With that I stopped thinking of Christopher Fowler as a to be read author and started thinking of him as a fellow book lover. The book came home, and I’m very glad that it did.
At the heart of Paperboy is a boy growing up in a London suburb in the fifties and sixties. It’s not a world I remember, but the book brings it life beautifully.
And then there’s the family. Dysfunctional is probably the word, though it doesn’t suit the period. His mother struggles to hold the family together, while his father was clearly troubled and difficult to live with.
And so young Christopher finds an escape route courtesy of the written word. First comics, then an assortment of books, until he discovers the boundless possibilities of public libraries.
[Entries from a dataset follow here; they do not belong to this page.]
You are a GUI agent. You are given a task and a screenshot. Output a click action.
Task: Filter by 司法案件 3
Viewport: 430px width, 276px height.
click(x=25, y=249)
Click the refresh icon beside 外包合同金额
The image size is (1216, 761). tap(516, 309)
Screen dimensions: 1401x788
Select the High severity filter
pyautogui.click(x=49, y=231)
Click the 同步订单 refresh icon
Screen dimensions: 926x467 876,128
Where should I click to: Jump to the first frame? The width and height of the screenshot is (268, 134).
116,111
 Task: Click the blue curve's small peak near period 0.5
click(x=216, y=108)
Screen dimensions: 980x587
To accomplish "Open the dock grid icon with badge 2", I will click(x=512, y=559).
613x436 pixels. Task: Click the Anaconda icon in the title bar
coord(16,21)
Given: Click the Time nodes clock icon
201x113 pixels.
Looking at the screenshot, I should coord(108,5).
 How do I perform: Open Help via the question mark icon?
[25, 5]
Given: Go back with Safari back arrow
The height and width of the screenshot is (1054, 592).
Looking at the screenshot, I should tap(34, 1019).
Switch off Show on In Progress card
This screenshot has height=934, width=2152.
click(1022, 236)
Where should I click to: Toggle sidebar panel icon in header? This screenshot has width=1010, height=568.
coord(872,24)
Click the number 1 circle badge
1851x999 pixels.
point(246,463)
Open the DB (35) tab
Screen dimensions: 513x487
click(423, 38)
His father will never understand Christopher, but fortunately his mother does, and gently encourages his reading and writing aspirations.
It’s a simple story, in many ways an unremarkable story, and yet it’s a story that comes completely to life because it is so perfectly observed and so packed with wonderful details. And all considered with warmth, wit, intelligence and a distinctive point of view.
I’d love to share every detail but I can’t , so let’s pick a few pages at random:
- The futility of exam questions.
- His mother’s list of favourite authors.
- The joy of a new comic and a bar of chocolate.
- The arrival of Doctor Who.
- Reasons why the era of swinging London began in 1960.
- Caravan holidays.
- The gap between British and Hollywood cinema.
Yes, all of the details that illuminated a young life are here.
This is a book that you’ll want to read from cover to cover, but it’s also a book you can dip into and enjoy a few pages at a time
I’m very sorry that I shall have to give this one back to the library.